Kimmeridge passes $500m target for energy activist fund, eyes $1bn cap

If Kimmeridge Energy Engagement Partners II hits the $1bn cap, it will be one of the largest traditional energy pools raised in recent years.

Kimmeridge, an energy private equity firm with an activist bent, exceeded the $500 million target for its second public engagement offering, sources told Buyouts.

Kimmeridge Energy Engagement Partners II, launched last November, will continue fundraising with an eye toward the vehicle’s hard-cap of $1 billion, sources said.

Oil and gas PE fundraising has been mostly in decline since 2014, as multiple challenges, among them industry supply gluts and price wars, eroded performance. Many LPs also eschewed the strategy due to limited payback on substantial amounts of committed capital as well as ESG concerns.

If Kimmeridge’s latest offering hits the $1 billion cap, it will be one of the largest traditional energy pools raised in recent years.

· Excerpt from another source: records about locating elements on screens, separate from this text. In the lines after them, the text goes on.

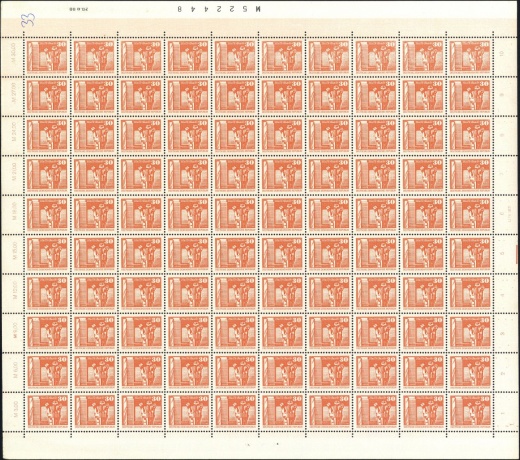Viewport: 520px width, 460px height.
Task: Click the stamp next to the M 15,00 label
Action: point(47,253)
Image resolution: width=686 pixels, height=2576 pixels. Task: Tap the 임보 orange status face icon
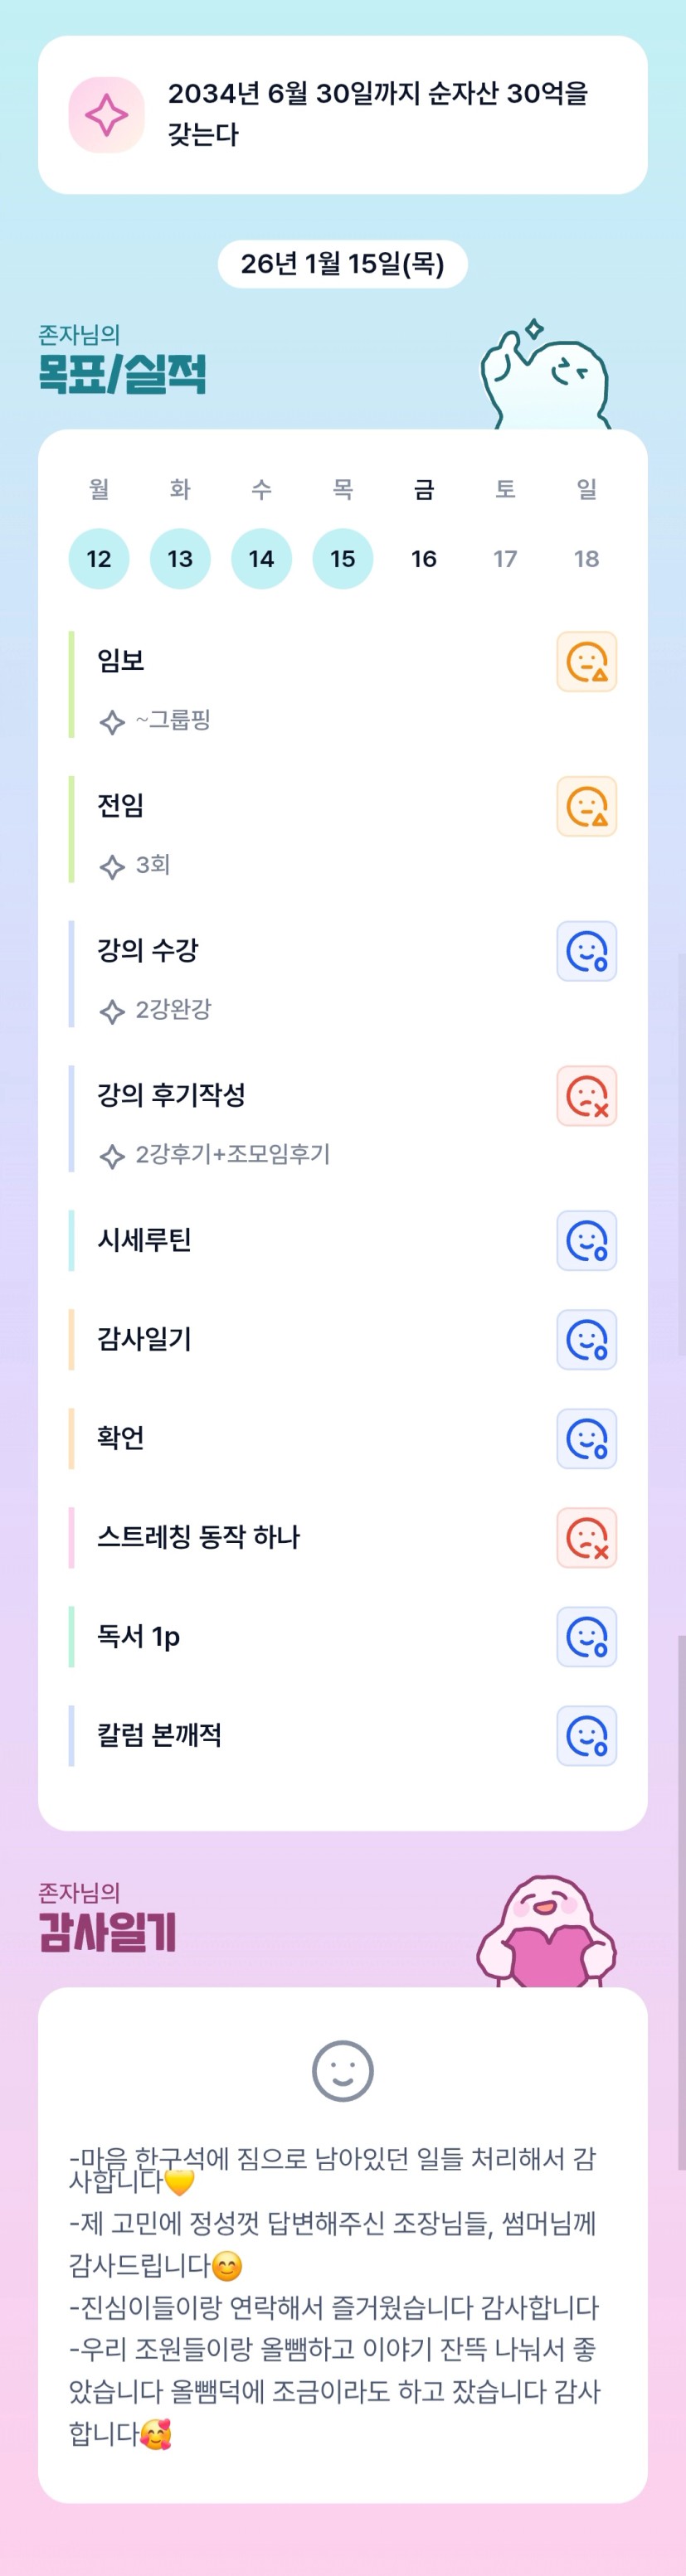tap(586, 662)

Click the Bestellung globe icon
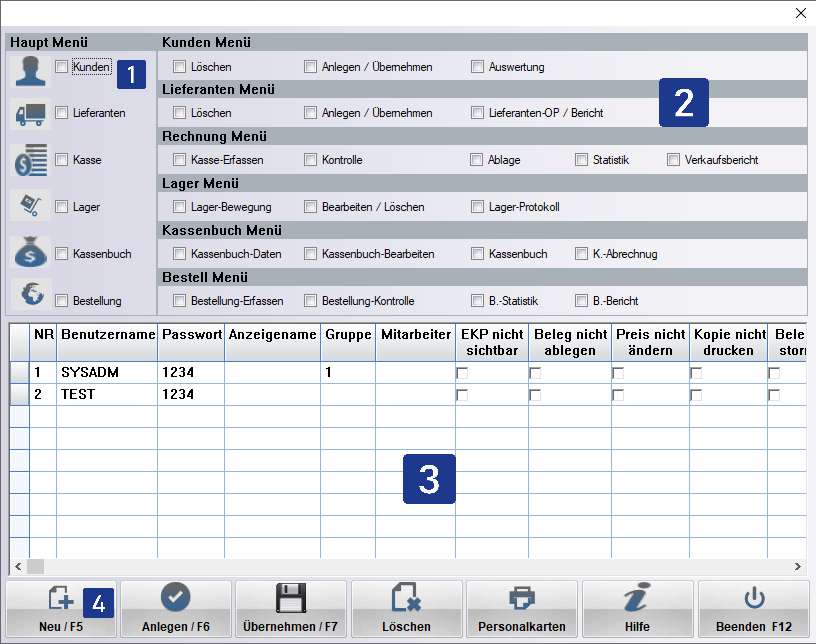click(31, 297)
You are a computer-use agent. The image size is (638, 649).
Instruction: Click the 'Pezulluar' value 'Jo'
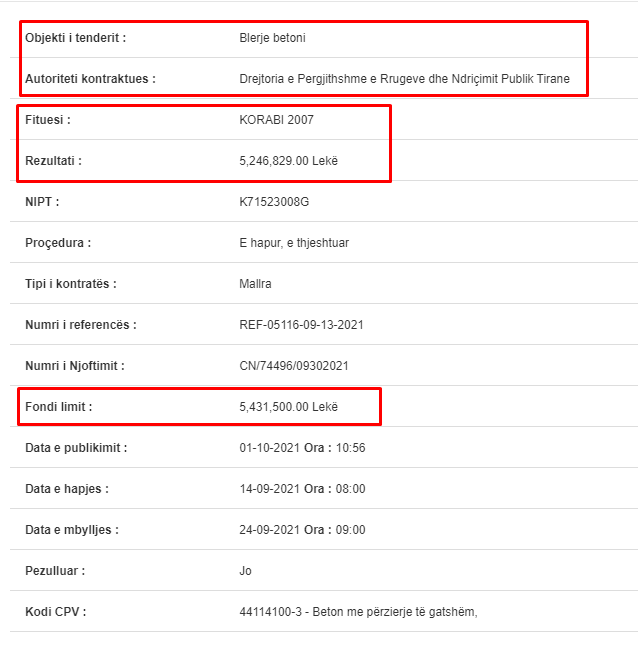245,571
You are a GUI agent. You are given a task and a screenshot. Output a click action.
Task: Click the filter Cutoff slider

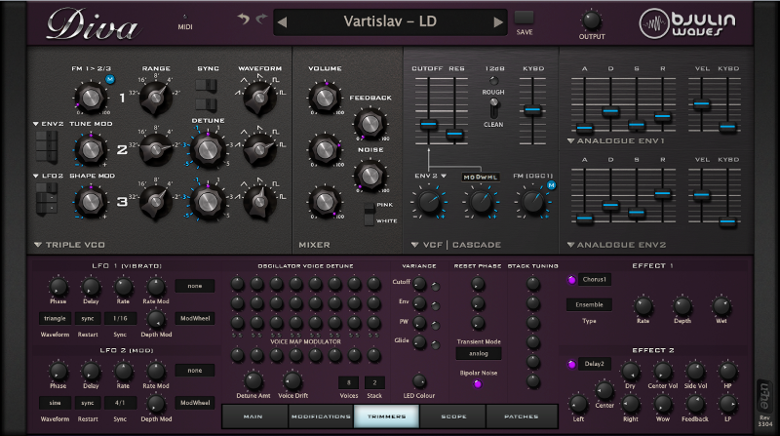[428, 124]
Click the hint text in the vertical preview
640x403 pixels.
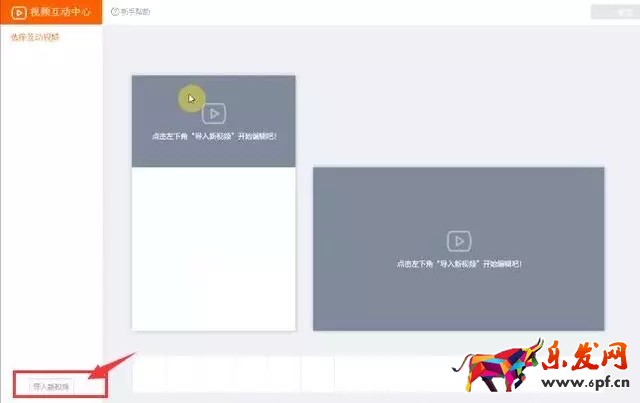[x=213, y=136]
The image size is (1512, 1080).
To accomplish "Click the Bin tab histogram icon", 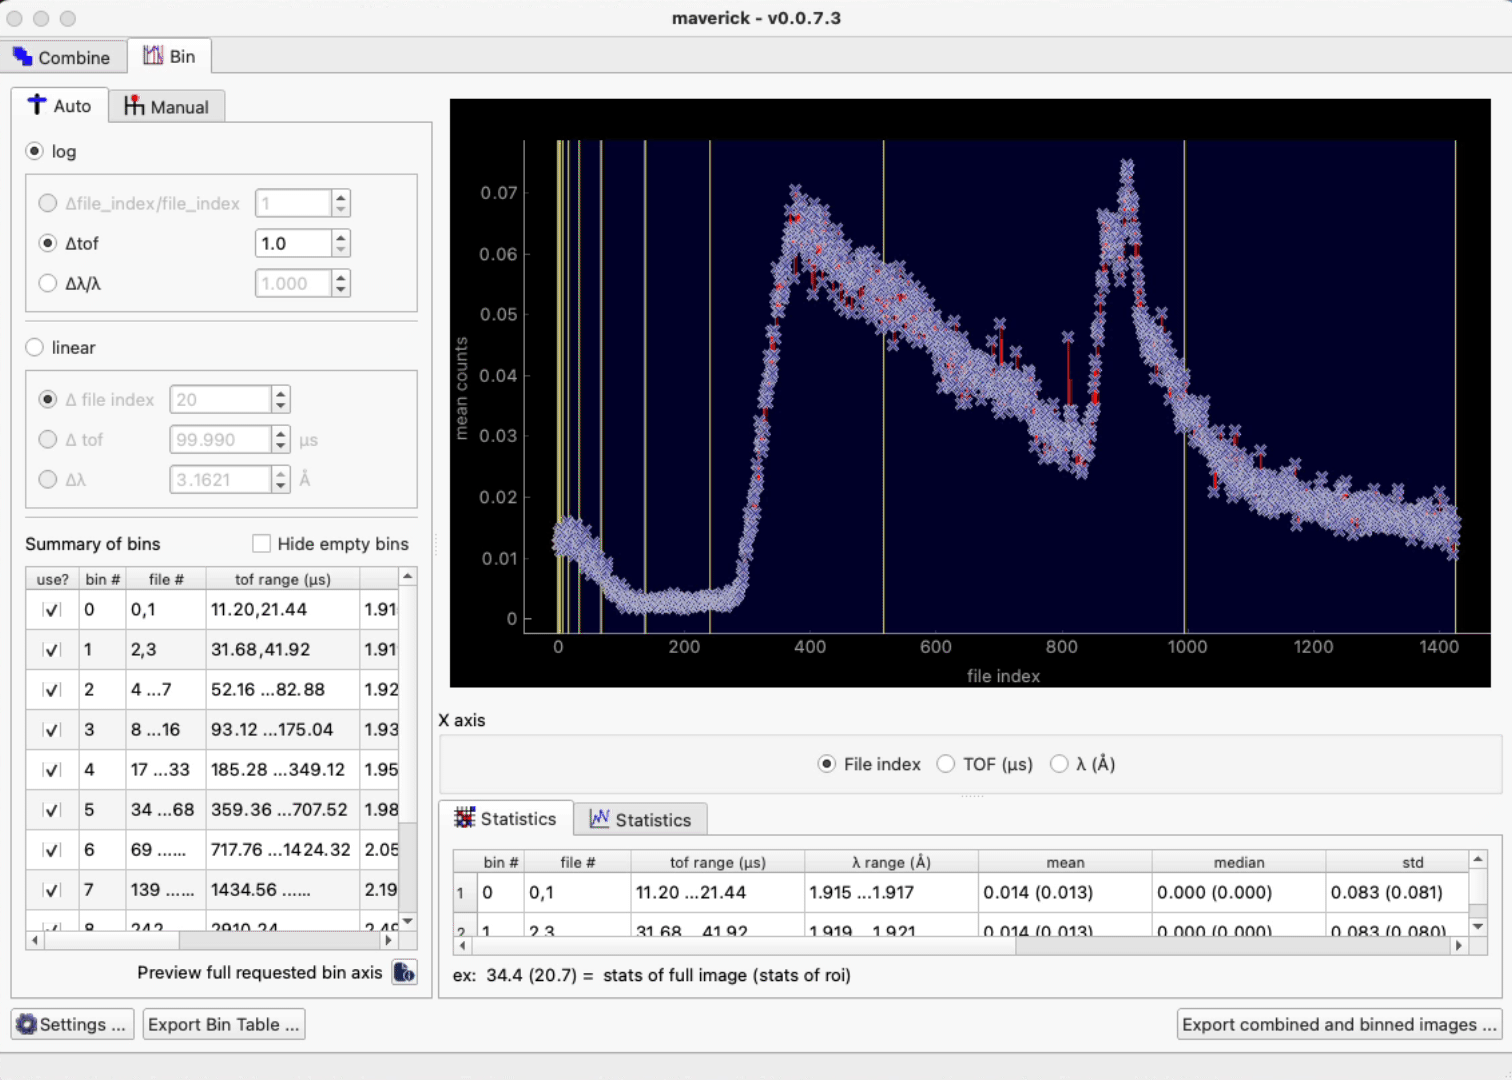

The New York firm is perhaps having success on the fundraising trail in part because of the improved environment for oil and gas. After bottoming out during the covid-19 pandemic, energy prices rose with increasing consumer demand and Russia’s invasion of Ukraine, which contributed to much tighter supply.

Another factor appears to be the track record of Kimmeridge’s debut public engagement fund, which helped demonstrate an ESG-friendly strategy of changing the way oil and gas companies are run.

In a 2020 interview with Buyouts, managing partner Ben Dell said the fund would focus on listed exploration and production businesses that were “decoupling true financial performance from reality.”

“The US E&P industry is in a time of crisis,” he then said. “Despite being one of the worst performing sectors in the market over the past decade, it maintains a high reinvestment ratio and a mindset of growth for growth’s sake, volume for volume’s sake.”

E&P executives were responding to deeply rooted challenges by blaming prices, Dell said. They “mismanaged” their companies and were unwilling to shift gears because of compensation systems that rewarded a growth orientation instead of returns. As a result, he said, shareholders were “exhausted with the sector” and “voting with their feet.”

Campaigning for change

To provide a remedy, Kimmeridge devised an activist approach that borrowed from its energy PE investing. It was bolstered by the 2020 hire of managing partner Mark Viviano, a former E&P analyst and portfolio manager with Wellington Management.

Fund I targeted several listed E&P companies where it could become a top shareholder by acquiring stakes of 2 percent to 5 percent. In each case, it mobilized disgruntled investors in campaigns to revamp business models and enhance share values through key initiatives, such as cutting costs, reinvesting less, repairing balance sheets and selling assets.

Raising $165 million, the vehicle acquired interests in four companies, including Ovintiv, which was charged with failures of capital allocation, governance and environmental stewardship.

Last year, Kimmeridge settled a proxy fight with Ovintiv, gaining a seat on its board. The US shale producer also sold its Duvernay assets in Alberta, set new debt reduction objectives, aligned executive compensation with performance and established climate change targets.

Fund I, now fully invested, is generating strong returns, sources said. As of June, it was earning a 2.5x net multiple and a 144 percent net IRR.

Fund II is already active, making three investments, sources said. Disclosed examples include Chesapeake Energy, a one-time PE-backed pioneer of the US shale revolution that last year emerged from bankruptcy. In May, Chesapeake said it was in talks with Kimmeridge, agreeing its shares are undervalued.

Along with its activist strategy, Kimmeridge invests in privately held, low-cost unconventional oil and gas assets in the US E&P sector. Unlike most of its energy PE peers, which tend to back independent E&P teams, the firm acquires and operates assets in-house.

Kimmeridge also has a carbon solutions strategy to invest in ways to lessen the oil and gas industry’s environmental footprint, PE Hub reported. This year, it seeded with $200 million the start-up of Chestnut Carbon, a nature-based carbon offset platform.

Kimmeridge declined to provide a comment on this story.